I especially paused at the paradox of writing - “great writing looks effortless. But because the ideas are so clear, casual readers don’t appreciate how much time it took to refine them.” I can’t agree more. Every post that I enjoy, including this one from Perell, makes me think of course that’s so obvious. Why did I not think about that? It is not the thought on paper, but the effort behind achieving that refinement through selection of the words that matters. But none of that is visible to the reader, the consumer.
And that leads to the thought on creativity which is just an extension to the one about writing, “your work (…) looks so simple that the consumer thinks they could’ve done it.” See, exactly how I felt about the perception of “effortless” writing.

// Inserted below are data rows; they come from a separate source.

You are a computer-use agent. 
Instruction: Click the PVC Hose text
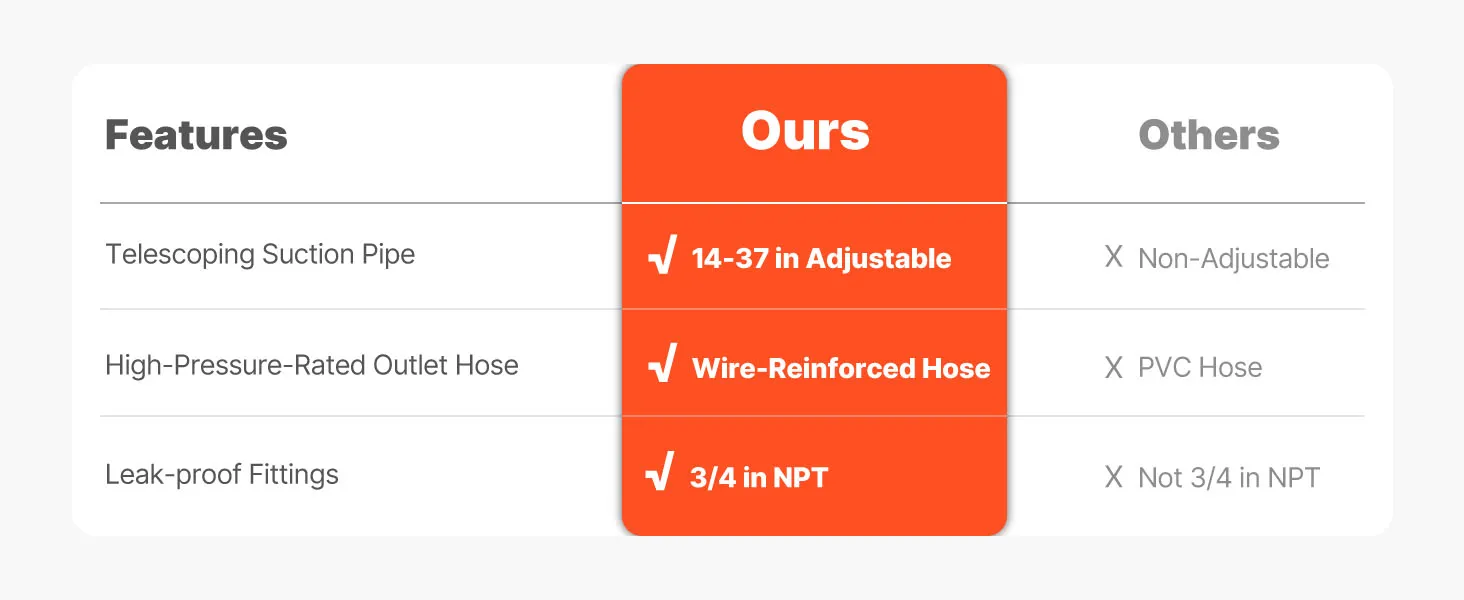(1200, 368)
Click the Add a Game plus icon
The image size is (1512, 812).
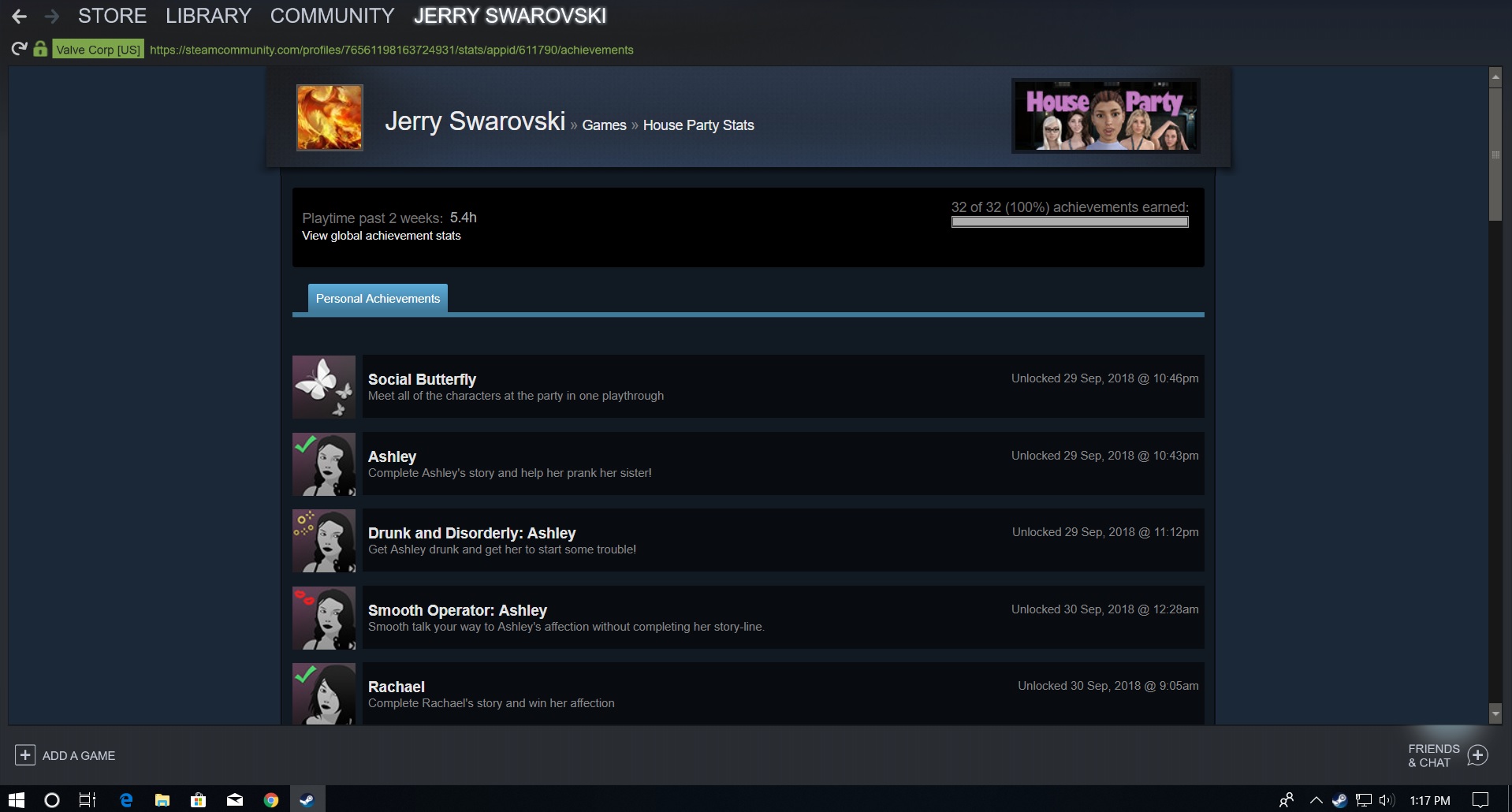[x=25, y=755]
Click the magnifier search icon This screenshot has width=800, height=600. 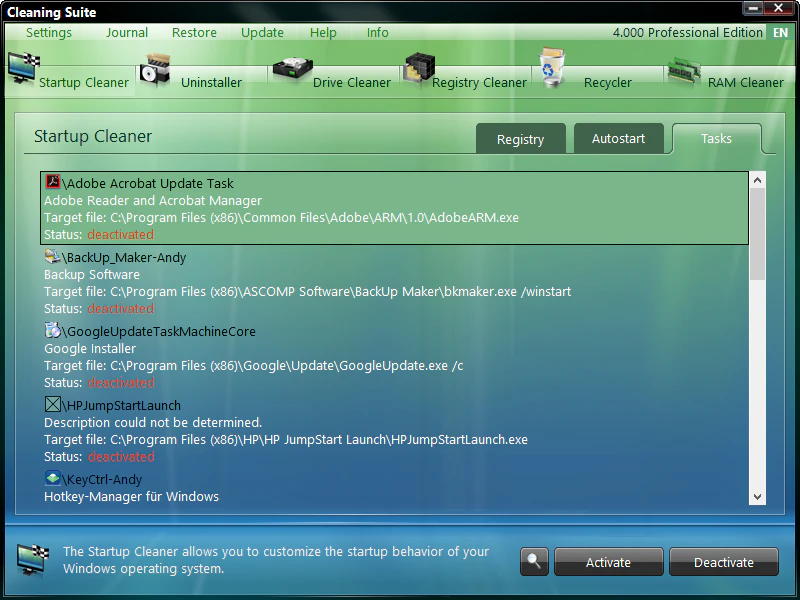coord(534,561)
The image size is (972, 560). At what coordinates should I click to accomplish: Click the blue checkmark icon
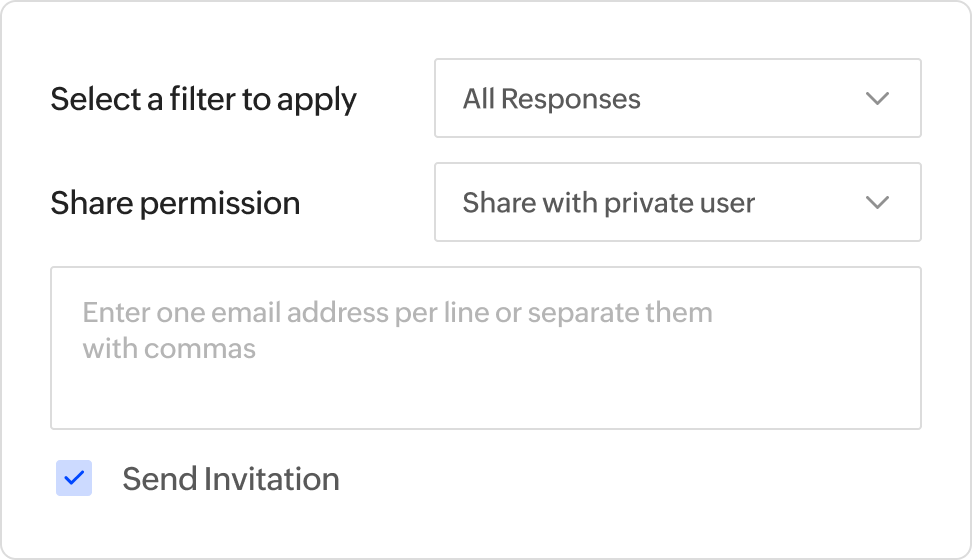(x=74, y=479)
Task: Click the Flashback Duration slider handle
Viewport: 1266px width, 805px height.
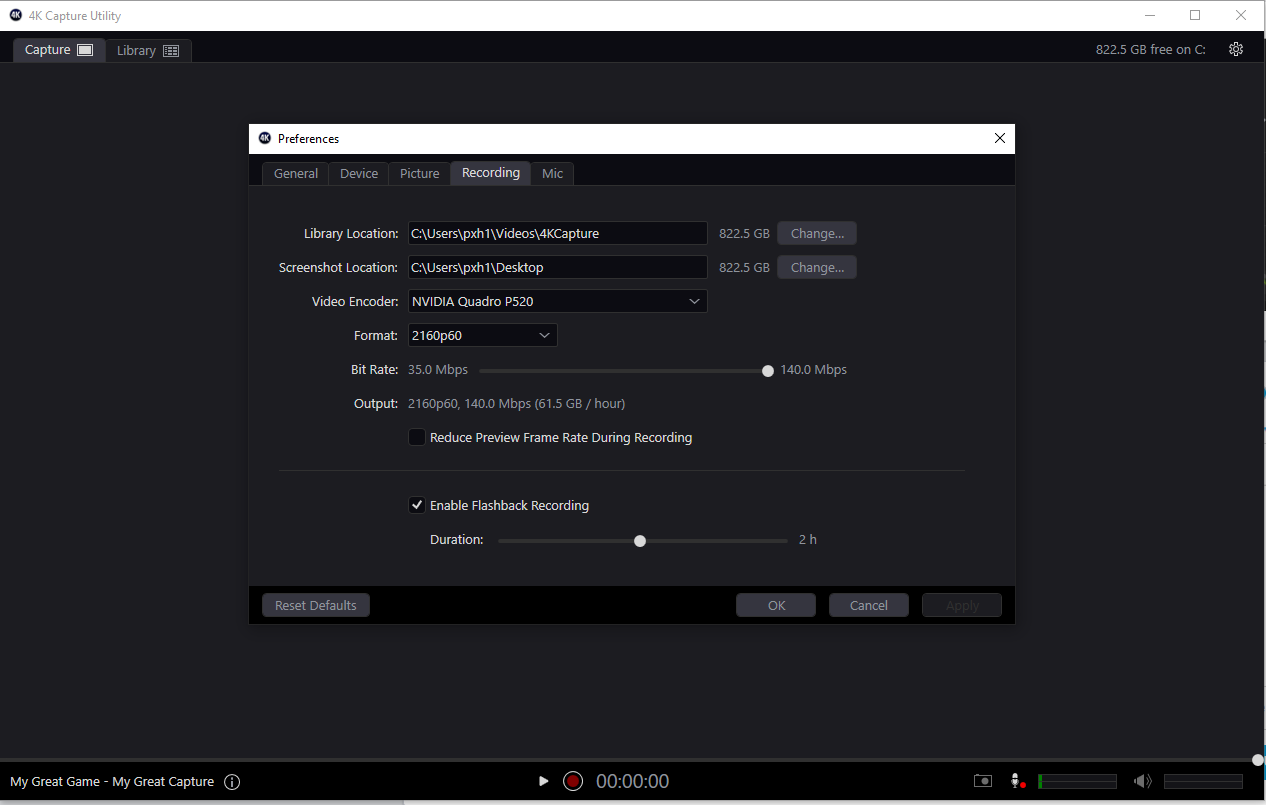Action: (x=640, y=540)
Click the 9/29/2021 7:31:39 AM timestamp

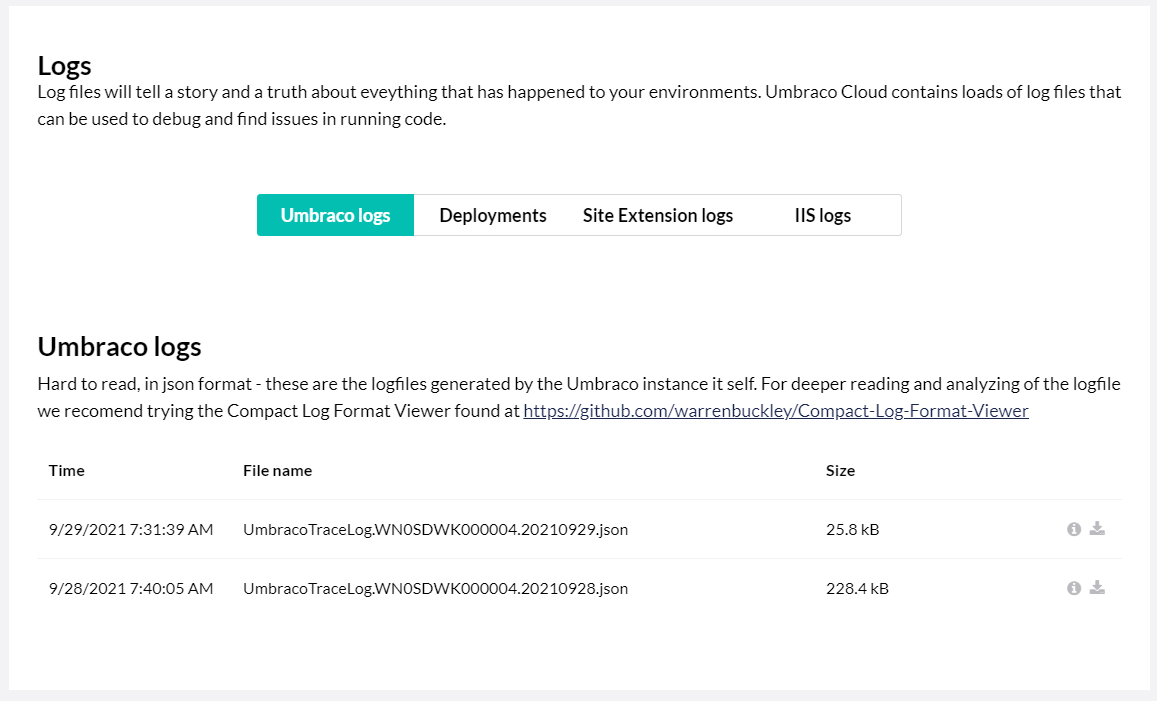(131, 529)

On decision-making, the paradox goes, “it’s better to choose, commit, and get started instead of waiting for the best possible option”. Boy, I have written so much on making decisions and analysis paralysis it possibly can trigger. Here’s what I had posted about the process of making decisions and how it can get tiring, but absolutely necessary at the same time.
[I]t is up to you to not let this fear of judgement drive how you lead your life. It is easier to overcome the wrong decisions you make than to lead a life being too indecisive.
At times, the process can even feel like walking through a foggy street; it’s natural to be afraid of the unknowns that lie ahead.
And the list of such paradoxes continues; each one of them reminded me of my struggles around those specific aspects and all the posts over the years that I have written on that very topic. Here are a few more fascinating thoughts that resonated with me.
The Paradox of News: By telling us to care about everything, the news leads to apathy instead of action.
The Productivity Paradox: We keep inventing things that save us time, but it feels like we have less time than ever before.
A brilliant read, bookmark worthy. I will often keep coming back to this for reference.